:: What is needed ::
Exact transcription with no images: write out all of the entries below.

:: Supplied material ::
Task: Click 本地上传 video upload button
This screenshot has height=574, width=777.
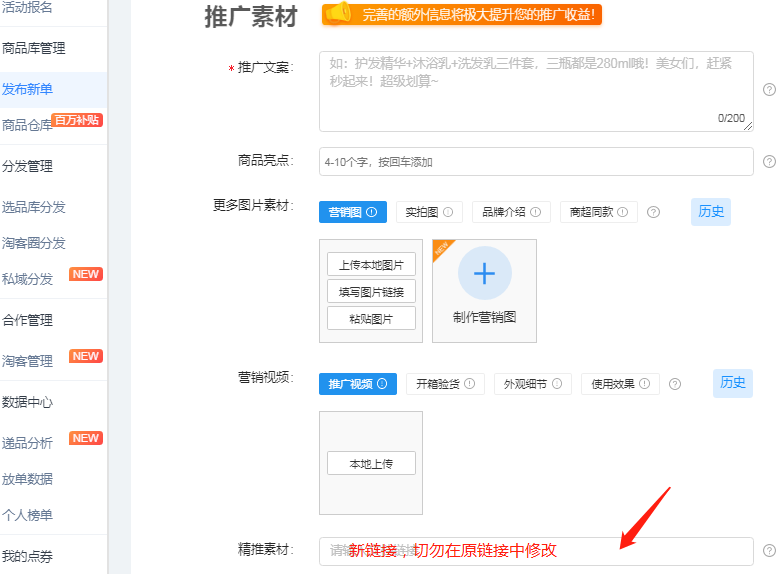Action: click(370, 464)
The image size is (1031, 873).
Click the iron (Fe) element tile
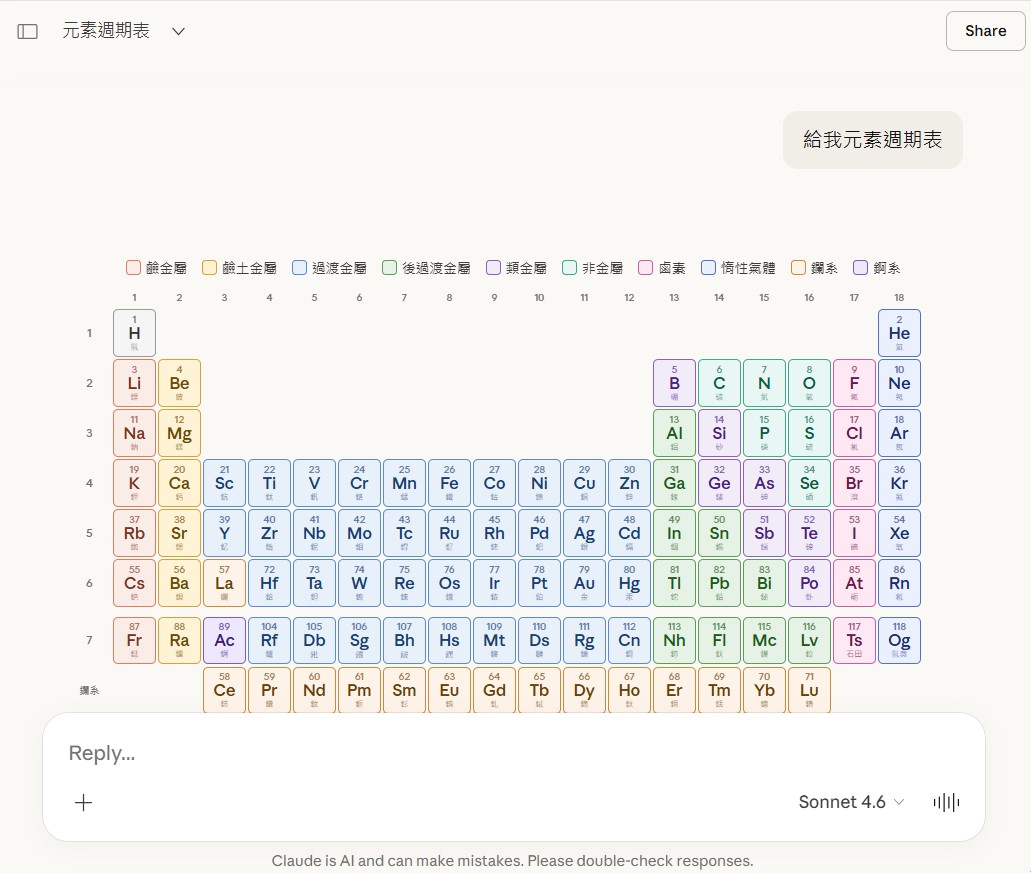449,483
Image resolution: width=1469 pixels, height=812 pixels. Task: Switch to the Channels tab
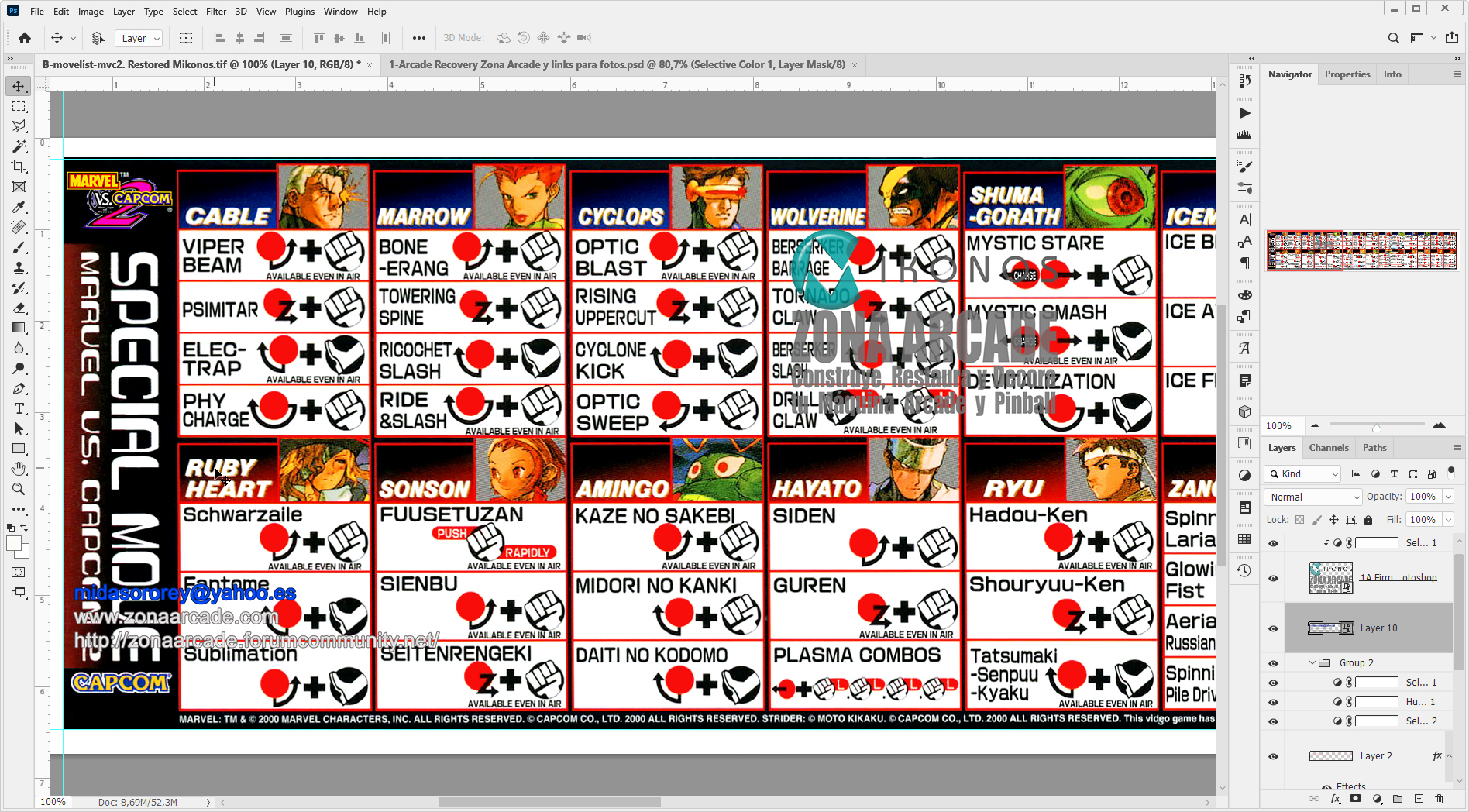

:: Result ::
Task: Click 本地上传 video upload button
This screenshot has height=574, width=777.
Action: click(370, 464)
The image size is (1031, 873).
Click the iron (Fe) element tile
449,483
Image resolution: width=1469 pixels, height=812 pixels. Task: Switch to the Channels tab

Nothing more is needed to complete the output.